Annual report and accounts 2023 - Flipbook - Page 153
Strategic Report
Corporate Governance
Accounts
Cash flow hedges
The Group designates certain derivatives as hedging instruments in respect of foreign currency risk in cash flow hedges, including hedges of foreign exchange risk on
firm commitments.
At the inception of the hedge relationship, the Group documents the relationship between the hedging instrument and the hedged item, along with its risk management
objectives and its strategy for undertaking various hedge transactions. Furthermore, at the inception of the hedge and on an ongoing basis, the Group documents whether
the hedging instrument is effective in offsetting changes in fair values or cash flows of the hedged item attributable to the hedged risk, which is when the hedging relationship
meets all of the following hedge effectiveness requirements:
• There is an economic relationship between the hedged item and the hedging instrument;
• The effect of credit risk does not dominate the value changes that result from that economic relationship. (The Group does not consider credit risk to be material but will
monitor on an ongoing basis); and
• The hedge ratio of the hedging relationship is the same as that resulting from the quantity of the hedged item that the Group actually hedges and the quantity of the
hedging instrument that the Group actually uses to hedge that quantity of hedged item.
The Group designates the full change in the fair value of a forward contract as the hedging instruments for all of its hedging relationships.
The effective portion of changes in the fair value of derivatives that are designated and qualify as cash flow hedges is recognised in other comprehensive income and
accumulated under the heading of cash flow hedging reserve. The gain or loss relating to the ineffective portion is recognised immediately in the income statement
within administration costs. Amounts accumulated in equity are recycled through the income statement in the period when the hedged item affects profit or loss.
Inventories
Inventories are stated at the lower of cost and net realisable value. Net realisable value is the estimated selling price in the ordinary course of business less the estimated costs
of completing production and selling expenses.

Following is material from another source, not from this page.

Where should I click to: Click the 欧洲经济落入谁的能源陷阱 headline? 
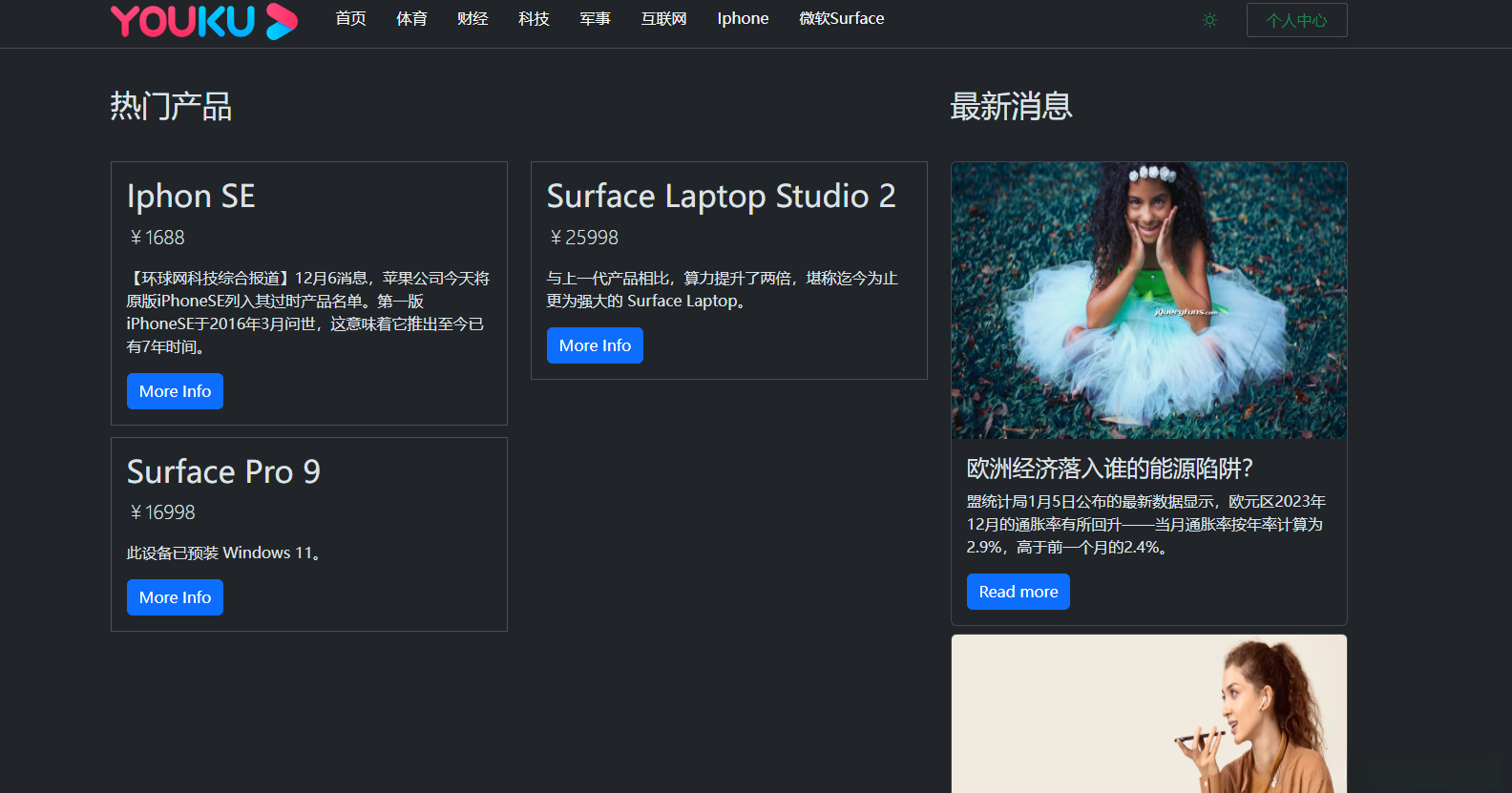pos(1109,469)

The cost of inventories is based on the first-in first-out principle and includes expenditure incurred in acquiring the inventories and bringing them to their primary distribution
location and condition. This includes direct labour costs and an appropriate share of overheads based on normal operating activity.

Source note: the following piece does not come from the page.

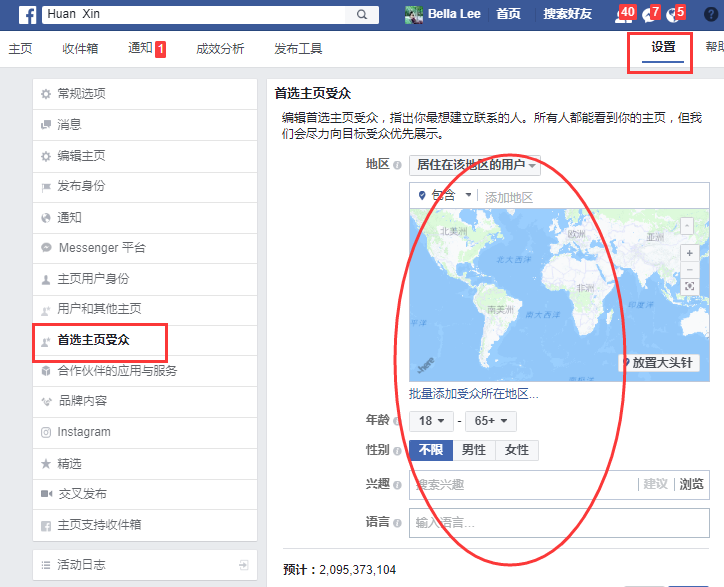Select 女性 gender option

tap(517, 450)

Company shares held by employee benefit trusts
Company shares are purchased on behalf of employee benefit trusts to satisfy the liability of various employee share schemes. The amount of the consideration paid,
including directly attributable costs, is recognised as a charge in equity. Purchased shares are classified as Company shares held by employee benefit trusts, and presented
as a deduction from retained earnings.
Current and deferred income tax
Tax on the profit or loss for the year comprises current and deferred tax.

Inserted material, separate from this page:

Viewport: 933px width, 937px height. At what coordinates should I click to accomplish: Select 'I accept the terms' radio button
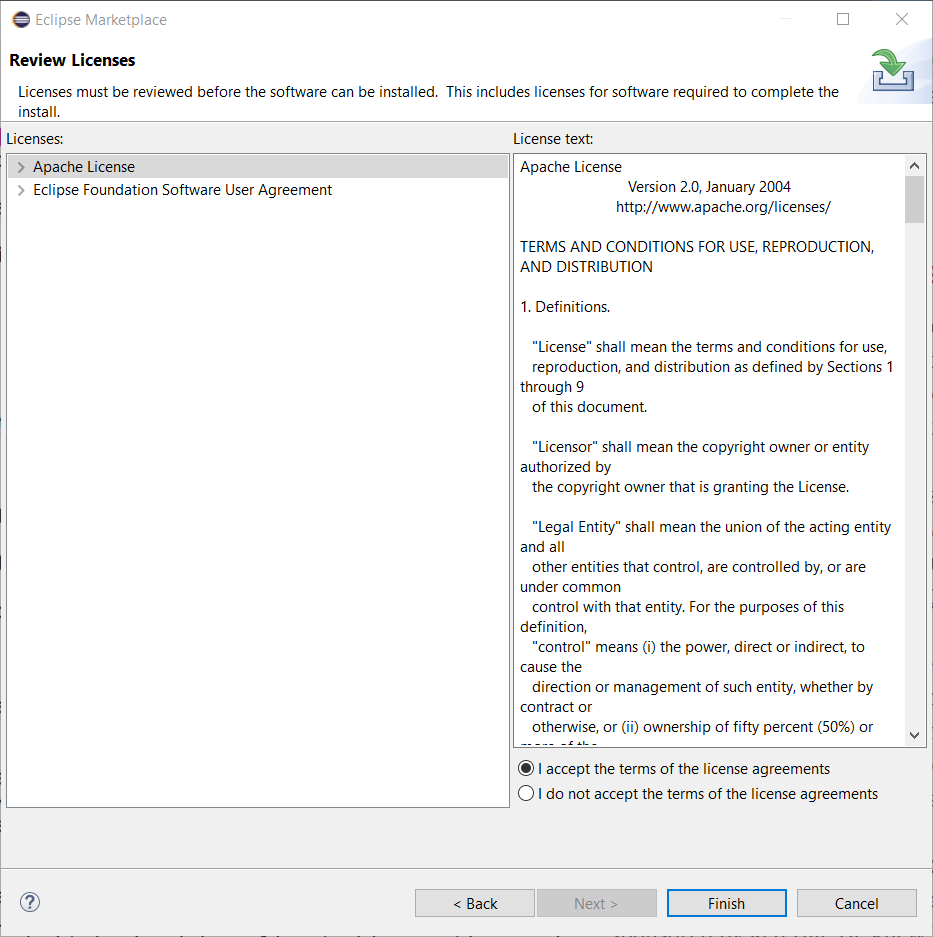pyautogui.click(x=527, y=769)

Current tax is charged in the income statement except where it relates to tax on items recognised directly in equity, in which case it is charged to equity.
Current tax is the expected tax payable on the taxable income for the year, using tax rates enacted or substantively enacted at the year end date and any adjustment to tax
payable in respect of previous years.
Deferred tax is provided in full using the liability method, providing for temporary differences between the tax bases of assets and liabilities and their carrying amounts,
in the consolidated financial statements.